XHECU-FM
- Los Mochis, Sinaloa; Mexico;
- Frequency: 91.7 FM
- Branding: La Rancherita

Programming
- Format: Regional Mexican

Ownership
- Owner: Grupo Radio Centro; (Radio y Televisión de Sinaloa, S.A. de C.V.);
- Sister stations: XHCW-FM, XHORF-FM, XHPNK-FM

History
- First air date: January 6, 1951 (concession)
- Former frequencies: 1470 kHz, 1450 kHz

Technical information
- Licensing authority: CRT
- Class: B1
- ERP: 25 kW
- HAAT: 74.67 m (245.0 ft)
- Transmitter coordinates: 25°45′40.76″N 109°00′00″W﻿ / ﻿25.7613222°N 109.00000°W

Links
- Webcast: Listen live

= XHECU-FM =

Radio station in Los Mochis, Sinaloa

XHECU-FM is a radio station on 91.7 FM in Los Mochis, Sinaloa. It is owned by Grupo Radio Centro and is known as La Rancherita.

==History==
XECU-AM 1470 received its concession on January 6, 1951. The 250-watt station was owned by Luis Pérez Gómez until 1977, when it was acquired by Radio Local de la Provincia, S.A. de C.V. The current concessionaire picked up XECU in 1994 and moved it to 1450 kHz, with a power of 10 kW day and 1 kW night, by way of two technical authorizations in 1997 and 1999.

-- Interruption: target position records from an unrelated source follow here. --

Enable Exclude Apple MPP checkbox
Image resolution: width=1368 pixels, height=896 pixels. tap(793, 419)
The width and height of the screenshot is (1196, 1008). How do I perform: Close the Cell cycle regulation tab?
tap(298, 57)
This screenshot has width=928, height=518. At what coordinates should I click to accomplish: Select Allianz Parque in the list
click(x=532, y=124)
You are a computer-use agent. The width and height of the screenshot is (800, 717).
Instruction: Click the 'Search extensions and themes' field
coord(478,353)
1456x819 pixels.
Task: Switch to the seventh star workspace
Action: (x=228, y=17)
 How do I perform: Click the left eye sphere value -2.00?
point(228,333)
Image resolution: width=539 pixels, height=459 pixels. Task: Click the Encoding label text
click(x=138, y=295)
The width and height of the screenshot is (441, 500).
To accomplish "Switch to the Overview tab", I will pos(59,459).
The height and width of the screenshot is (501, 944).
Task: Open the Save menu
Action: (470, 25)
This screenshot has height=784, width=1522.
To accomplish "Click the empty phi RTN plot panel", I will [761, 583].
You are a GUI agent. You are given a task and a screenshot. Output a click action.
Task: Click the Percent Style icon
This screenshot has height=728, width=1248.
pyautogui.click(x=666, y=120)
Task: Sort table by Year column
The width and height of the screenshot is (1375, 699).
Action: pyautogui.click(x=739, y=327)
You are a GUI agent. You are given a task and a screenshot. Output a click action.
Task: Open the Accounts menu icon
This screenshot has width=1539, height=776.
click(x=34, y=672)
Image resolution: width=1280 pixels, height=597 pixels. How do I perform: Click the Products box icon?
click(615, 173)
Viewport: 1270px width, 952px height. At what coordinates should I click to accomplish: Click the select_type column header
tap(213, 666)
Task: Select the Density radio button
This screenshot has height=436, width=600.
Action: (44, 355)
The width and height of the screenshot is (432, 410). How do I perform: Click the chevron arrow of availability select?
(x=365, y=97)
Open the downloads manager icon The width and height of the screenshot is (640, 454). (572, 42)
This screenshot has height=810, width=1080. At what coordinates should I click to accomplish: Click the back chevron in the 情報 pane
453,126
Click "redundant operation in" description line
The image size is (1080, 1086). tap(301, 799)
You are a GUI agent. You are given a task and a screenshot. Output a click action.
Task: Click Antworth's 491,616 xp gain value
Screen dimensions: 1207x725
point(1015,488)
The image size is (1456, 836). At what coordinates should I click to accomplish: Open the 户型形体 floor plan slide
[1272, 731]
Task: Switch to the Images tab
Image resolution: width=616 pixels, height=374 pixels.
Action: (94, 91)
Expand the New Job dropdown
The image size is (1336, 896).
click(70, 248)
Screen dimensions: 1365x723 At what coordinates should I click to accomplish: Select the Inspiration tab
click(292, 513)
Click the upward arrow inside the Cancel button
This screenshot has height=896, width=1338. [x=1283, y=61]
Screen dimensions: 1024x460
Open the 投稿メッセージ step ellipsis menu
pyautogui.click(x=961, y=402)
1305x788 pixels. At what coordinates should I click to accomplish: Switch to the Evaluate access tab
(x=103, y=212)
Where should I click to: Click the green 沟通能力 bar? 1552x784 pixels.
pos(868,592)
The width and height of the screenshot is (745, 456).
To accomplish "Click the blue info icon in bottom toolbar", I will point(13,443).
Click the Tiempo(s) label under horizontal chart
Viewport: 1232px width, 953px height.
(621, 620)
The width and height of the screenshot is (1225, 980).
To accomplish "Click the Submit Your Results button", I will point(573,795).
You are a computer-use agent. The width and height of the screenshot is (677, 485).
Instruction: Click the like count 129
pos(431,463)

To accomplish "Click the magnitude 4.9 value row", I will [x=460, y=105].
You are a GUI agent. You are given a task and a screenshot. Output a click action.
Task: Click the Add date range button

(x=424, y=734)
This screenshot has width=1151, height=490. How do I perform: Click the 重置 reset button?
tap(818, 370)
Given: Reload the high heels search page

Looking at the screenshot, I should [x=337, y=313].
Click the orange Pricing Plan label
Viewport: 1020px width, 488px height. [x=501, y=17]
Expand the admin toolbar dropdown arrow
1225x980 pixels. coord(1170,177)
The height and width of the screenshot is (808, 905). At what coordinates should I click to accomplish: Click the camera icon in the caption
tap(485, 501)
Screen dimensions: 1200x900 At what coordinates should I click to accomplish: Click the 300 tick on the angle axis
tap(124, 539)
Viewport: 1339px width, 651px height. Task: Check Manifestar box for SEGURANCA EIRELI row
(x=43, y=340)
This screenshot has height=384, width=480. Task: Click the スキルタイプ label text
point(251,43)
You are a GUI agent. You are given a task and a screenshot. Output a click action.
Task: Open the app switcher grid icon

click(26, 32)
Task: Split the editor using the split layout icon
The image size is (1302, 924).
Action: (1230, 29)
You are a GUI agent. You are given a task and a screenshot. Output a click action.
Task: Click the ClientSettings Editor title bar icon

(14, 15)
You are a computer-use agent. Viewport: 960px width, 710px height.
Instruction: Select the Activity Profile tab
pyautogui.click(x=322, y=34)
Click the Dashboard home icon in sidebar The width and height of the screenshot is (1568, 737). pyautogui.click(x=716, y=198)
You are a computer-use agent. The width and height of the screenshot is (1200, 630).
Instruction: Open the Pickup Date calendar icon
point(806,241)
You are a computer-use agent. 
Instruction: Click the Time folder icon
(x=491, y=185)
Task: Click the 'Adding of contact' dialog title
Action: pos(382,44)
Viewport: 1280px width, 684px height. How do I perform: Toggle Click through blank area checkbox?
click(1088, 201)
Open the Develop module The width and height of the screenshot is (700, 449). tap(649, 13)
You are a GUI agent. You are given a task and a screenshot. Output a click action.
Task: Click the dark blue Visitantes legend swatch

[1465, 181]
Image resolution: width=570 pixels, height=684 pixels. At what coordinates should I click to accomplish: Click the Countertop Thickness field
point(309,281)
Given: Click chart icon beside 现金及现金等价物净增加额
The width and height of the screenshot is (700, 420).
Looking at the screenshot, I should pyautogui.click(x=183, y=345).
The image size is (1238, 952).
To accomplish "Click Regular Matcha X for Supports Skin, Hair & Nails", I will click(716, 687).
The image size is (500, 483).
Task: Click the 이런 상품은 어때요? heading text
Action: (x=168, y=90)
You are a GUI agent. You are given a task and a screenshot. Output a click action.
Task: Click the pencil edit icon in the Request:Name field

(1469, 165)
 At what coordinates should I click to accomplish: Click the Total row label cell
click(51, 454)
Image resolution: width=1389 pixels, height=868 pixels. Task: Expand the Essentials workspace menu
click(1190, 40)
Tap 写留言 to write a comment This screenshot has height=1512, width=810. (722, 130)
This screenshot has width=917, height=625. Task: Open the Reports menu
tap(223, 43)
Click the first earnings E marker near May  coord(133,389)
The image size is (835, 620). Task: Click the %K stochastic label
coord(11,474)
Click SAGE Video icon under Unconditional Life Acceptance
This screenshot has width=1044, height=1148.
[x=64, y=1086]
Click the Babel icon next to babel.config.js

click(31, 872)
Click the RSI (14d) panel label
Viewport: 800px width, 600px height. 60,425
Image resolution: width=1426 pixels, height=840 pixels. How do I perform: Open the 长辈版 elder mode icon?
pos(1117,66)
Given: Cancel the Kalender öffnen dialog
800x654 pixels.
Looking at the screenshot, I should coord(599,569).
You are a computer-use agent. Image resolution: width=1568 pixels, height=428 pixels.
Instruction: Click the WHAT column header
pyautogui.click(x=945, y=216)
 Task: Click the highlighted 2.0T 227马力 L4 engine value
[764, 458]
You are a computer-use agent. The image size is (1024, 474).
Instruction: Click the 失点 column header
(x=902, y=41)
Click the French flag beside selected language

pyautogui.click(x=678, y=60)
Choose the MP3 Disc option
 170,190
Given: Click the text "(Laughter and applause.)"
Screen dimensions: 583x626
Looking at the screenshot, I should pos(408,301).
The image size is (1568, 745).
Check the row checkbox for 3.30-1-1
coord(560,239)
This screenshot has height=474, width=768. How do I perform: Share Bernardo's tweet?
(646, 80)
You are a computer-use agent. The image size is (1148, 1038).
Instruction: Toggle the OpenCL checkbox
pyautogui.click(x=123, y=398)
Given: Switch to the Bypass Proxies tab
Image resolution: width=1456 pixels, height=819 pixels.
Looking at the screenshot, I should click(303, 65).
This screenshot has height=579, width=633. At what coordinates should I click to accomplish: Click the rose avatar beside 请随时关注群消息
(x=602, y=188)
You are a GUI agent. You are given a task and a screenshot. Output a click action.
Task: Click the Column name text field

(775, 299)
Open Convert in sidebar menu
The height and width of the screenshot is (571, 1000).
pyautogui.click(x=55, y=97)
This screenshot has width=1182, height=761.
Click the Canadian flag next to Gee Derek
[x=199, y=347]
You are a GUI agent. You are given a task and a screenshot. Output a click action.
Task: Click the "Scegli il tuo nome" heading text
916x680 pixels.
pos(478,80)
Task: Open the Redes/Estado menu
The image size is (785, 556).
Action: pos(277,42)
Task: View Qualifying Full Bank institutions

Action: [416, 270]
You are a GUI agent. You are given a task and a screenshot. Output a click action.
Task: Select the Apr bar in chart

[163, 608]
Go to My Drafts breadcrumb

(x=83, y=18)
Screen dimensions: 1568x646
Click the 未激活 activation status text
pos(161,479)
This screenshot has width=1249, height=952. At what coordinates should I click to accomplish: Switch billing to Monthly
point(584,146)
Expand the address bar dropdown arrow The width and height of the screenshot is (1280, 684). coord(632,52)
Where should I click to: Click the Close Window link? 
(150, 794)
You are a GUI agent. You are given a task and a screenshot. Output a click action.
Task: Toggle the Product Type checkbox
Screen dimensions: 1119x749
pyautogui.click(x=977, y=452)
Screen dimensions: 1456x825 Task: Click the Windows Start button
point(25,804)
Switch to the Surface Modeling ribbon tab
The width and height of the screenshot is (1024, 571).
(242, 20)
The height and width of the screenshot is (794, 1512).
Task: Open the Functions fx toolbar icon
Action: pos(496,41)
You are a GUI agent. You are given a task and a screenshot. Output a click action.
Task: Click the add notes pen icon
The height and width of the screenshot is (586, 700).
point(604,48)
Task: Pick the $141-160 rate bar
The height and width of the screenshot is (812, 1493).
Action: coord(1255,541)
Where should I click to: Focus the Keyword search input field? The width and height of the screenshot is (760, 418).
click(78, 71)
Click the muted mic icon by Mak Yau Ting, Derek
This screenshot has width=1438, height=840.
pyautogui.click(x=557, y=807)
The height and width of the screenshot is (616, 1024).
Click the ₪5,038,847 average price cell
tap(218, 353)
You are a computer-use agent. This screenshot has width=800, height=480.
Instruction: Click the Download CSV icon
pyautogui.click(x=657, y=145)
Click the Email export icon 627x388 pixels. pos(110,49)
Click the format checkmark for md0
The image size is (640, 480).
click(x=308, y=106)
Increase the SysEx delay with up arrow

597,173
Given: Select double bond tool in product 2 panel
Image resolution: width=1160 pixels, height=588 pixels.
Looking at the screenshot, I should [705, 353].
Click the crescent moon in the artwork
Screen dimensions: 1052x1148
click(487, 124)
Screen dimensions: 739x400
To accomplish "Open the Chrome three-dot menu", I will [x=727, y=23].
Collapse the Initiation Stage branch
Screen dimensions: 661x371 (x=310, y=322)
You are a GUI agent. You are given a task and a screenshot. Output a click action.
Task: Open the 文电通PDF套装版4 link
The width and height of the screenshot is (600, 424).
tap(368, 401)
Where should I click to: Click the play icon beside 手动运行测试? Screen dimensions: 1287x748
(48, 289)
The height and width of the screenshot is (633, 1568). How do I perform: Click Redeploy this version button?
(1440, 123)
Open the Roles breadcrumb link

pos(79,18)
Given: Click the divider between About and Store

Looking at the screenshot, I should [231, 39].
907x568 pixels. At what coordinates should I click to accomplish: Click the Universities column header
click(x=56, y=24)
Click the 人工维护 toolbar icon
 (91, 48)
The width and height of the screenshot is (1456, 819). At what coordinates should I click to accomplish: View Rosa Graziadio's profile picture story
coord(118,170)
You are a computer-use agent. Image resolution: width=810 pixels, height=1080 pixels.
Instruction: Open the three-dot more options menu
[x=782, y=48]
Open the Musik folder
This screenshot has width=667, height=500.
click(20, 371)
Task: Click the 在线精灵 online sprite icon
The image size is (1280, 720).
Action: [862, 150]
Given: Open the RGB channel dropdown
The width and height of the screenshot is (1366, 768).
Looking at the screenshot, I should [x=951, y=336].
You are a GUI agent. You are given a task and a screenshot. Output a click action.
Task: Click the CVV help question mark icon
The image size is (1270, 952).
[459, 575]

In 2011, XECU moved to FM as XHECU-FM 91.7.

In May 2016, Grupo Radio México exited Los Mochis and transferred operation of its stations to Radiorama. All of GRM's former stations transitioned to Radiorama formats, including XHECU, which had previously carried the La Z format. GRC returned to Los Mochis in February 2019, but this station did not change formats, and La Z returned on XHCW-FM instead.